The project to build Bulgaria’s second nuclear power plant at Belene has cleared another important hurdle.
On December 7, the European Commission (EC) gave a clear indication it will pronounce positively on the parameters of the investment project. Several interim permissions are still pending, however. Among these is approval of the environmental impact assessment of the plant and the appraisal of risk inherent to the plant’s overall safety.
The National Electric Company (NEC – the national power grid operator and Belene project manager) is due to receive the EC notification this week, Deputy Economy and Energy Minister Galina Tosheva told reporters on December 7.
The document is set to contain a positive opinion on Articles 41 and 44 of the Euratom Treaty, namely that the project provided sufficient protection against external risks such as earthquakes and air crashes.

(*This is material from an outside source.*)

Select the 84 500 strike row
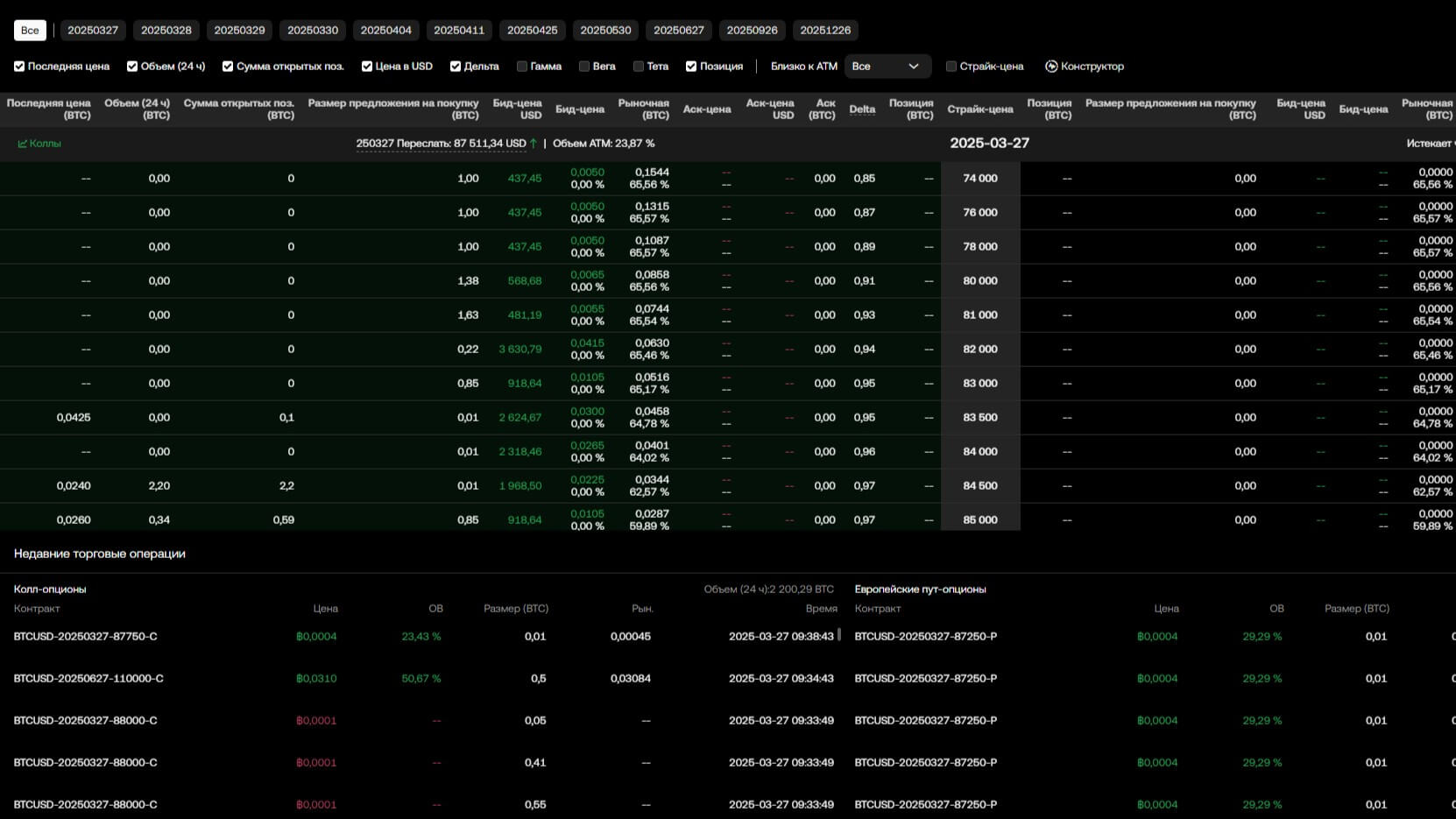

The EC approval opens the way to rubberstamp the binding agreement on the plant’s construction. Now the NEC has all the prerequisites at hand to sign a binding agreement with Atomstroyexport, the company tipped as main contractor for the project. The signing, expected in early January 2008, is due to allow Atomstroyexport to begin de-facto work on the technical parameters of the deal.
As for the NEC, it can now launch procedures on the selection of a strategic investor for the project as well as a bank to oversee the project’s 3.997 billion euro budget.

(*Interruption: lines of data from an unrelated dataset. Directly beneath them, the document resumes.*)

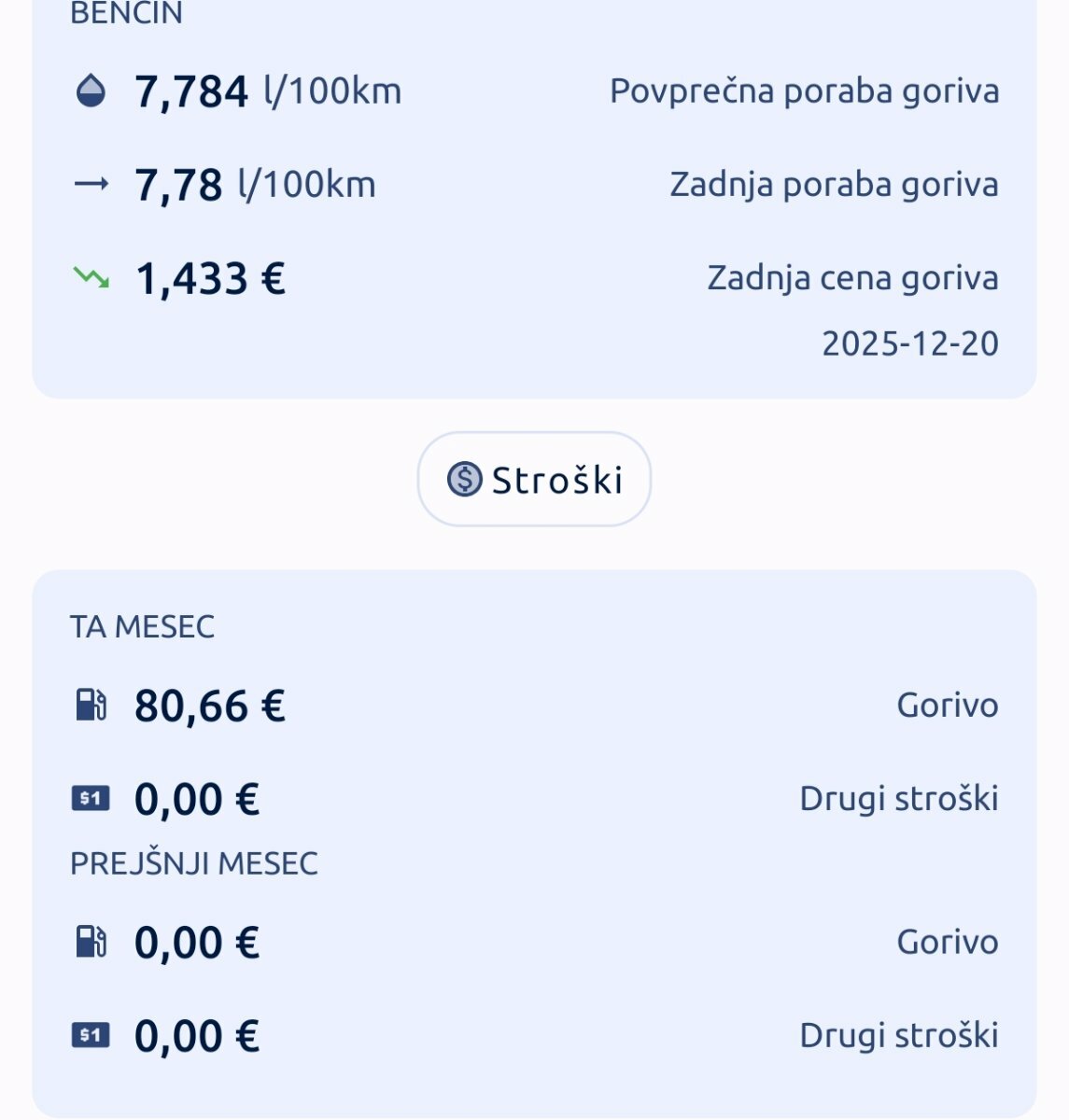The height and width of the screenshot is (1120, 1069).
Task: Tap the right arrow icon beside 7,78 l/100km
Action: click(x=91, y=184)
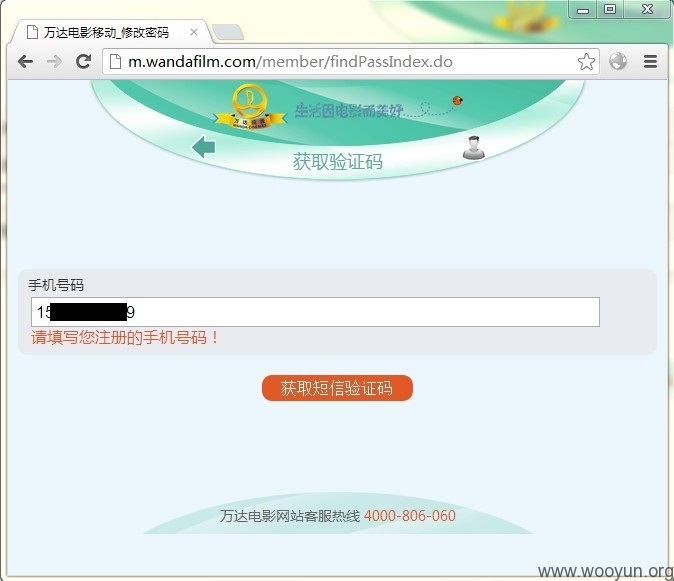Click the page icon in address bar
Image resolution: width=674 pixels, height=581 pixels.
point(115,62)
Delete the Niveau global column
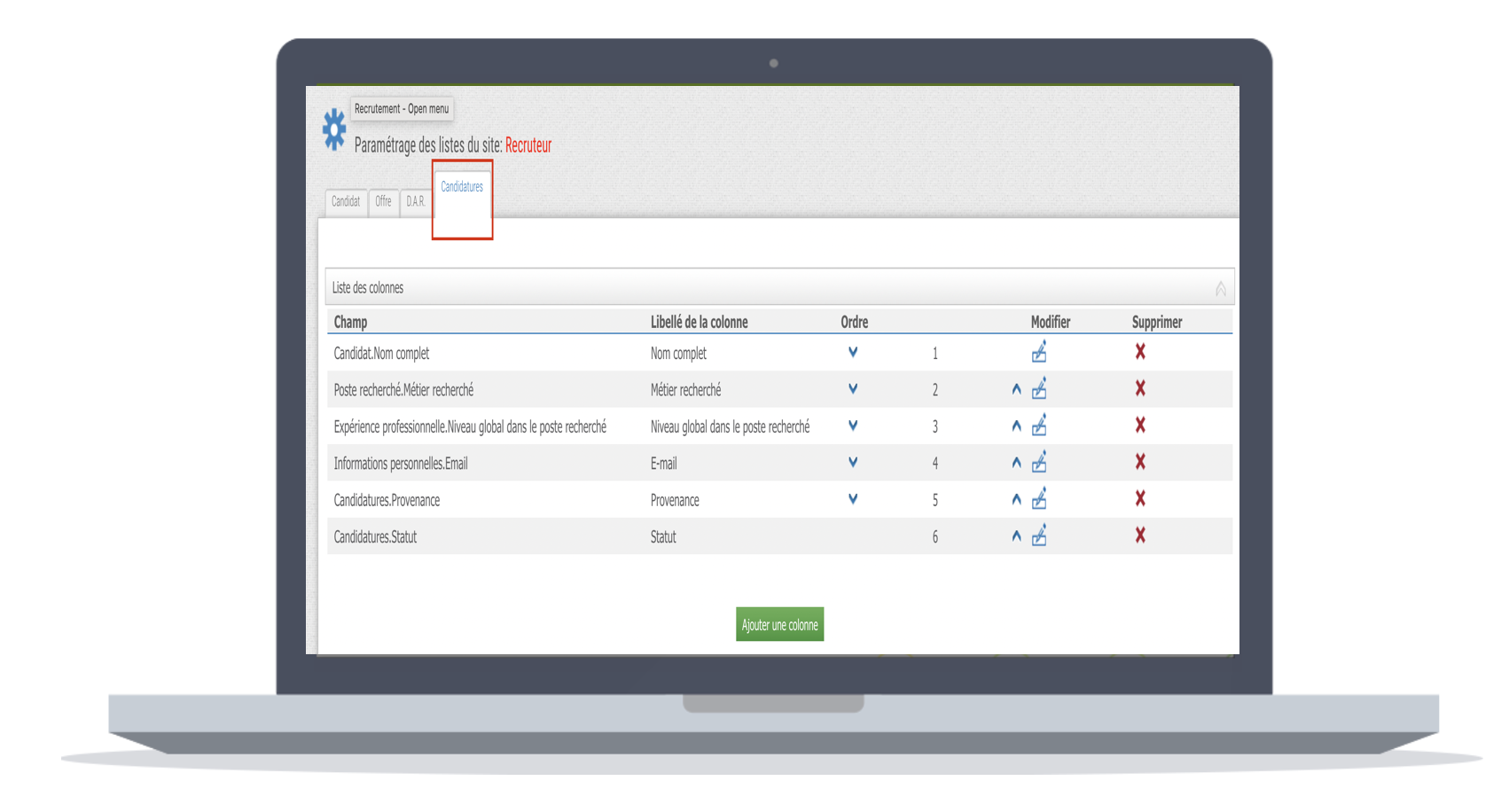This screenshot has height=812, width=1509. tap(1140, 426)
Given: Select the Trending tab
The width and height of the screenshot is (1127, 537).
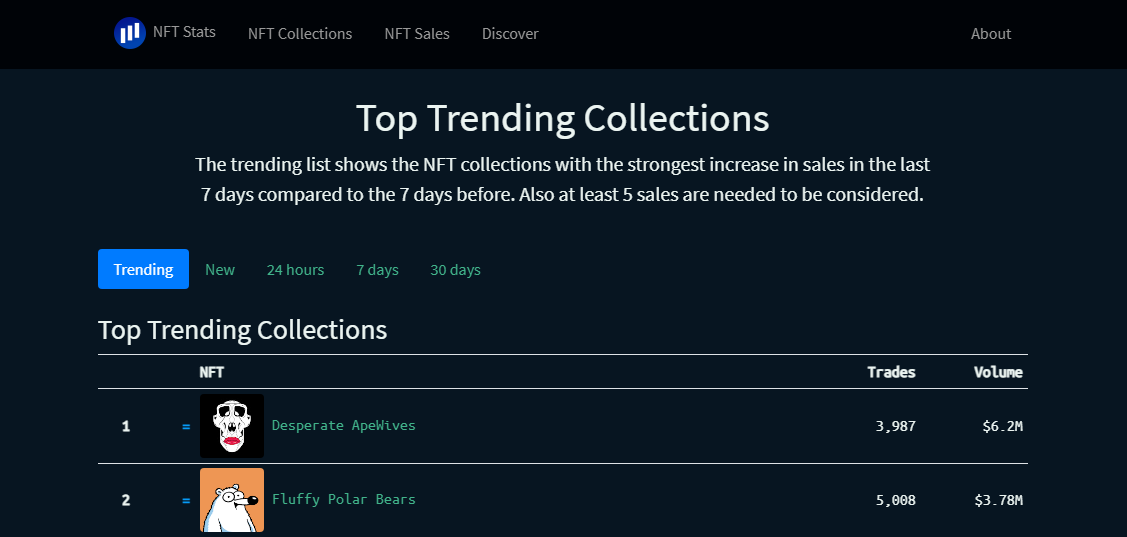Looking at the screenshot, I should click(143, 270).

The NEC plans to sell a 49 per cent stake in project. Investors to have expressed interest in buy-in are Electrabel of Belgium, CEZ of the Czech Republic, E.ON and RWE of Germany and Enel of Italy.
With the EC decision, the NEC also has all the prerequisites at hand to apply for loans with the European Energy Community (Euratom) and the European Investment Bank (EIB). The country’s power grid operator hopes to borrow 300 million euro from both Euratom and the EIB.
Euratom will review NEC’s request on the basis of economic, environmental and financial parameters, the EC media office said in a statement on December 7. The EIB is set to use the same loan review pattern.
Even though the Government has issued guarantees on the said loans, there is no concrete timeframe for the loans’ issue.
The decision of the executive arm of the European Union comes despite the vociferous claims of eco-activists in late November that the project would be detrimental to the Bulgarian environment and would mean grave serious seismic and political risks. The November 25 action took place in Brussels and had Coalition BeleNE, representatives of global environmental watchdog Greenpeace and its German peer Urgewald as core organisers.
The green light no less comes amid prior concerns within the international community and the EC that Atomstroyexport is set to commission reactors that will the first of their kind to be used in the EU. For this reason, the EC demanded an extended timeframe for the detailed appraisal of the plant’s safety parameters.
The EC has also inserted remarks of caution regarding the project. Bulgaria is yet to inform the EC about plans to handle radioactive waste and hand in an environmental impact assessment for the plant. Once Bulgaria hands this information in, Euratom’s inspectorate and the EC’s Transport and Energy Chief Directorate will have a six-month deadline to pronounce on the project’s environmental implications.
The EC no less warns that the NEC should take due care that it diversify nuclear fuel supplies. For the time being, Atomstroyexport has proposed only Russia’s nuclear fuel producer TVEL as supplier. To compare, the runner-up in the tender to build Belene nuke plant, Czech Skoda Alliance, had offered deliveries both from TVEL and the US Westinghouse.